Contudo, em meio a todas essas ações, Xavier e o prefeito de São José do Norte, Zeny dos Santos Oliveira, enfrentam um processo de cassação sob a acusação de gastos ilícitos de recursos para fins eleitorais. A batalha jurídica chegou a deixá-los por três dias fora do governo no mês de dezembro. Hoje, apesar de ambos estarem administrando a cidade, a questão ainda é avaliada pelo Supremo Tribunal Federal (STF). Xavier admite que a situação atrapalha a gestão do município, porém reforça que a intenção é continuar trabalhando e cumprir o mandato.
Projeto prevê desenvolvimento e preservação da história
São José do Norte pode ser considerada como uma preciosidade histórica do Rio Grande do Sul por, entre outros eventos, ter testemunhado batalhas da Revolução Farroupilha e ter recebido dois imperadores. Entretanto, apesar dessa riqueza cultural, são escassos os recursos aplicados nos antigos prédios da cidade. A expectativa é de que a construção naval, com o EBR, não sirva apenas para gerar emprego na região, mas também para recuperar o patrimônio do município.

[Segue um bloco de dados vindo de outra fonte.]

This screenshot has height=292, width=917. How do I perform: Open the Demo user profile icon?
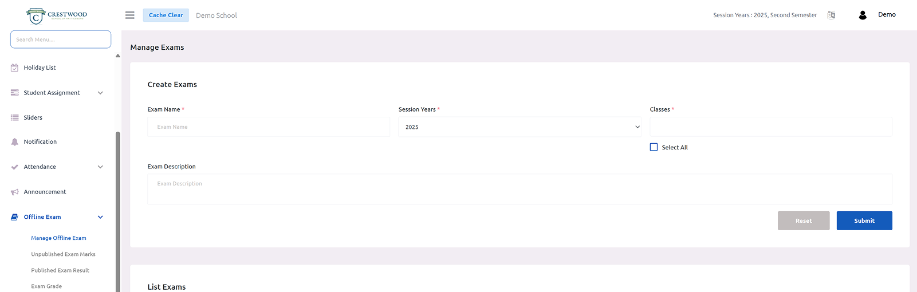tap(863, 15)
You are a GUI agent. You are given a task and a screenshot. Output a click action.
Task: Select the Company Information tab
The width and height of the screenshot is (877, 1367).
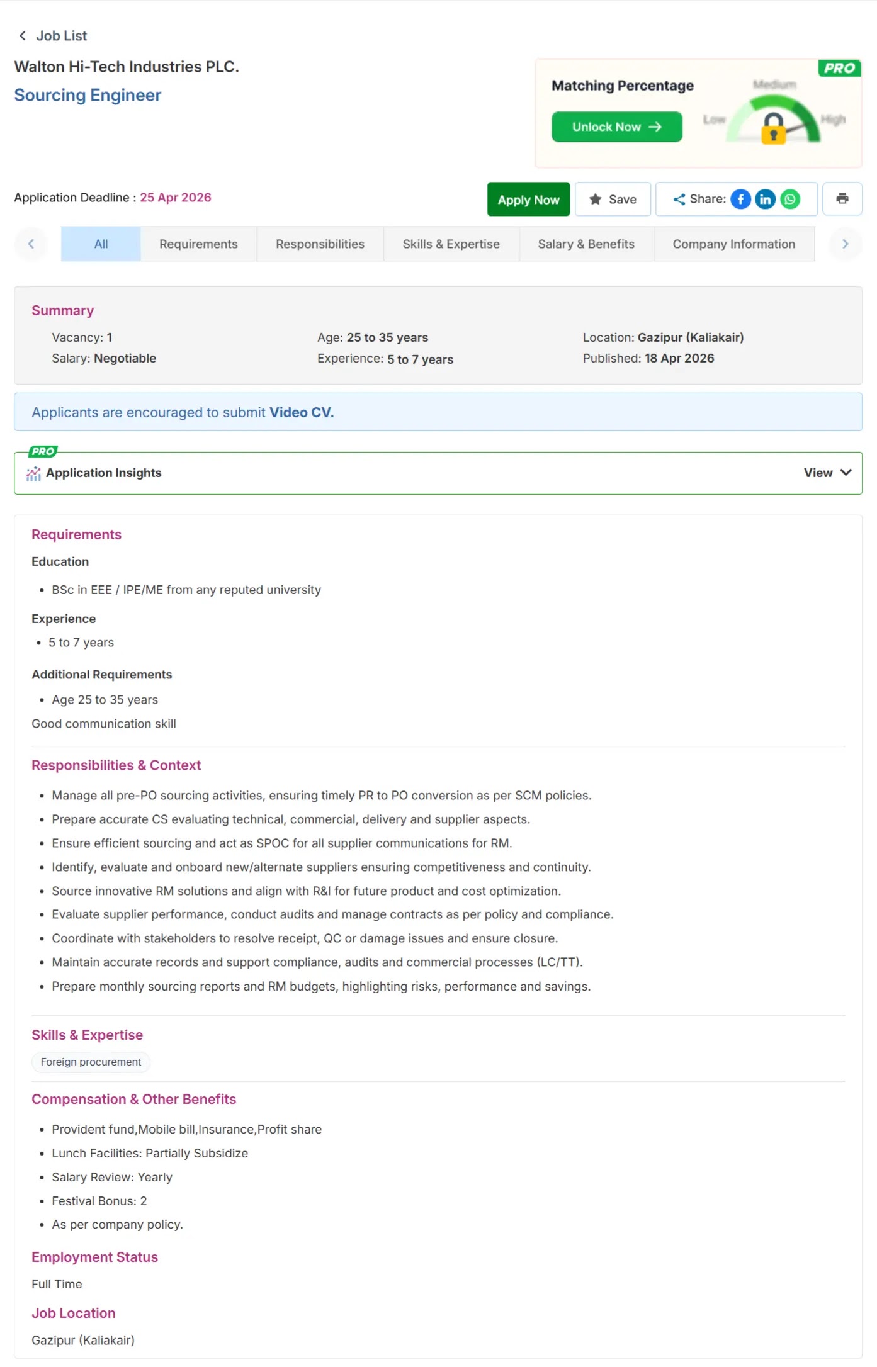click(x=733, y=244)
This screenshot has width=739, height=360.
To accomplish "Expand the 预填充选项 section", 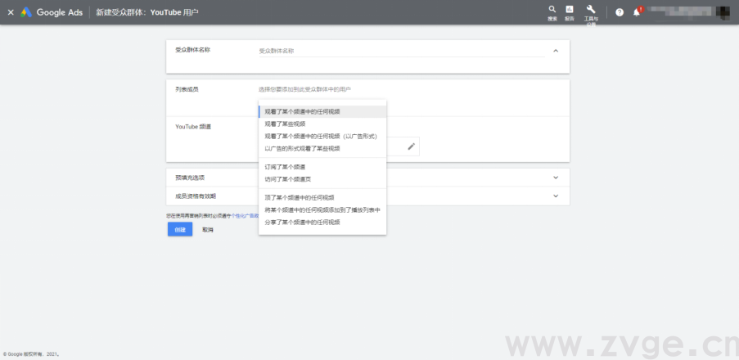I will point(556,178).
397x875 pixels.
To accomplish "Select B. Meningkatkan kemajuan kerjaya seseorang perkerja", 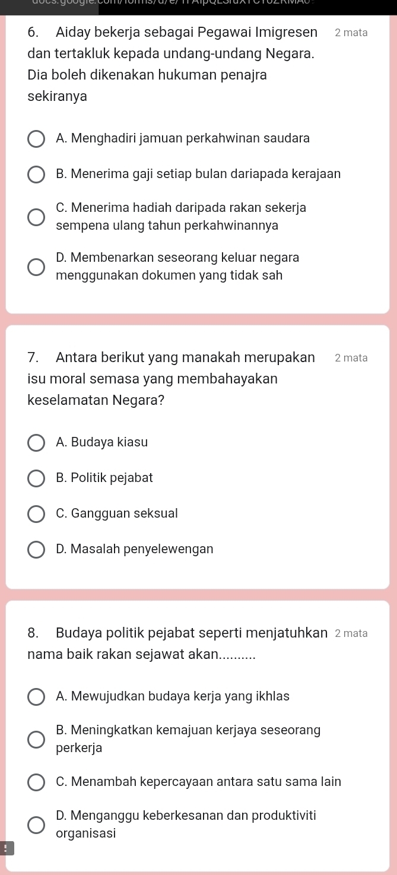I will pos(36,740).
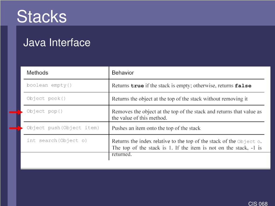Click the red arrow pointing to pop()
The image size is (275, 206).
click(16, 112)
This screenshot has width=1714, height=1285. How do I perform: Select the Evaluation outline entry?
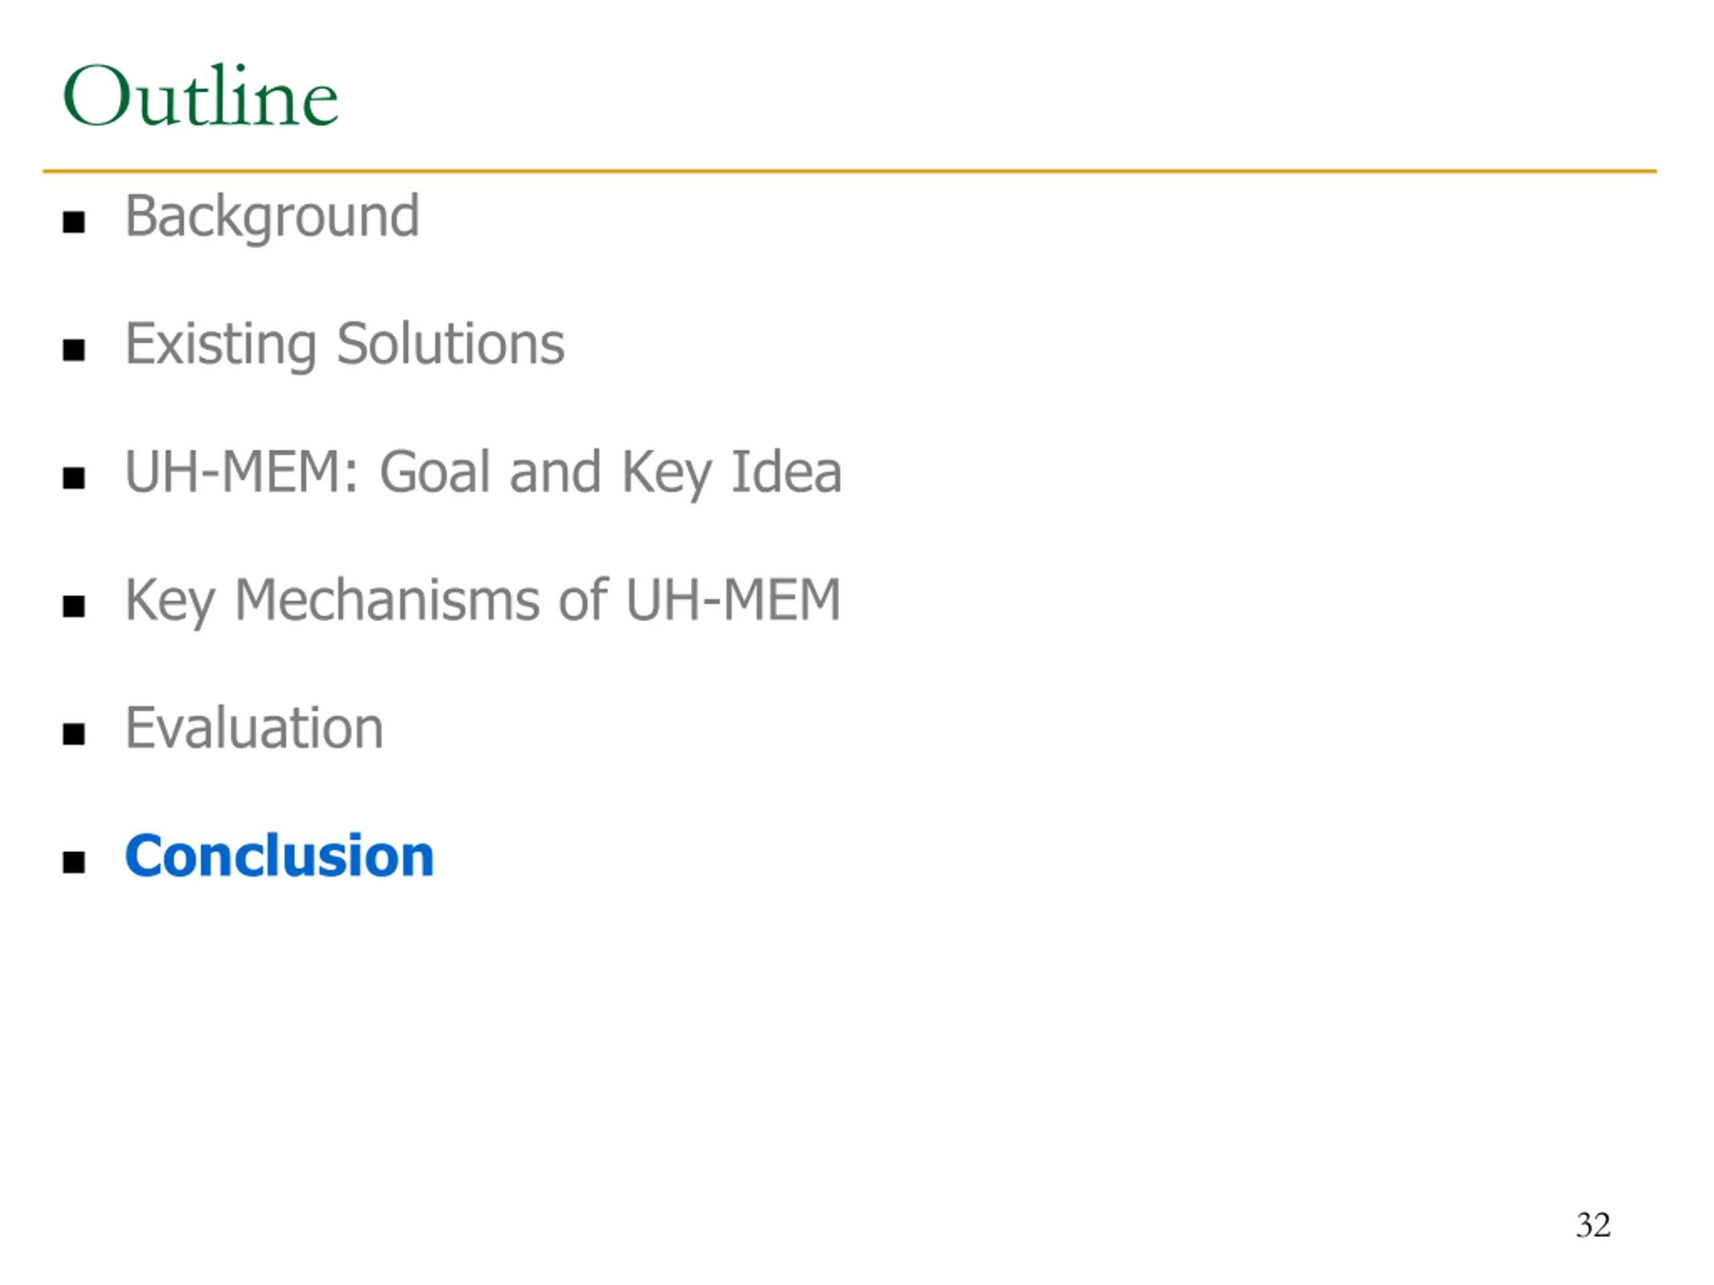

A licença de instalação do estaleiro prevê medidas compensatórias pelo impacto que a construção acarreta. Entre essas demandas, estão a realização de projetos para restauração e preservação de cinco prédios considerados Patrimônio Histórico estadual, porém, com o investimento na execução de apenas um deles. Os prédios abrangidos são a antiga Intendência, o Solar dos Imperadores, a Igreja Matriz, o cinema Miramar e o farol Atalaia. O secretário estadual da Cultura, Luiz Antonio de Assis Brasil, conforme a assessoria de imprensa da pasta, manifestou preferência pela realização do projeto do Solar.
O presidente do Instituto Histórico e Geográfico de São José do Norte, Fernando Costamilan, comenta que o Solar dos Imperadores foi construído no século XIX. Ali, pernoitou Dom Pedro I, em 1826, para vistoriar as tropas durante a Guerra da Cisplatina. Foi em São José do Norte que o regente recebeu a notícia da morte da imperatriz Maria Leopoldina. Ao término da Revolução Farroupilha, em 1845, foi a vez de Dom Pedro II ficar hospedado na residência.
A escolha sobre qual projeto será executado ainda será debatida, com a participação do Instituto do Patrimônio Histórico e Artístico do Estado (Iphae) e, talvez, em audiências públicas. Em janeiro, Assis Brasil e a diretora do Iphae, Miriam Satori Rodrigues, foram a São José do Norte para acompanhar a situação das edificações. “Visitaram a cidade, mas não dialogaram com a comunidade”, critica Costamilan. O dirigente sustenta que o Iphae precisaria dar mais atenção às necessidades do município. Procurada pela reportagem do
Jornal do Comércio, a assessoria de imprensa da Cultura informou que o secretário prefere não se manifestar sobre o assunto.
O Instituto Histórico e Geográfico de São José do Norte realizou um diagnóstico de demandas culturais da região. O documento aponta a vulnerabilidade do patrimônio arquitetônico. Além disso, propõe apoio à implantação de museus e espaços de memória (envolvendo cultura afro-brasileira, açoriana do Litoral etc) em lugares estratégicos.
O geógrafo e coordenador do projeto Ponto de Cultura Freguesias Litorâneas, Daniel Godoy, foi o autor do relatório. O pesquisador afirma que não se surpreendeu com a confirmação de um grande empreendimento, como o estaleiro, na cidade e a perspectivas de mudanças. “O desenvolvimento industrial ia chegar, mais cedo ou mais tarde, pois a região está planejada há mais de cem anos.” Godoy crê que hoje há maturidade para gerir a situação e possibilitar o crescimento da economia, sem a perda da identidade cultural, se forem tomadas as medidas adequadas para preservá-la.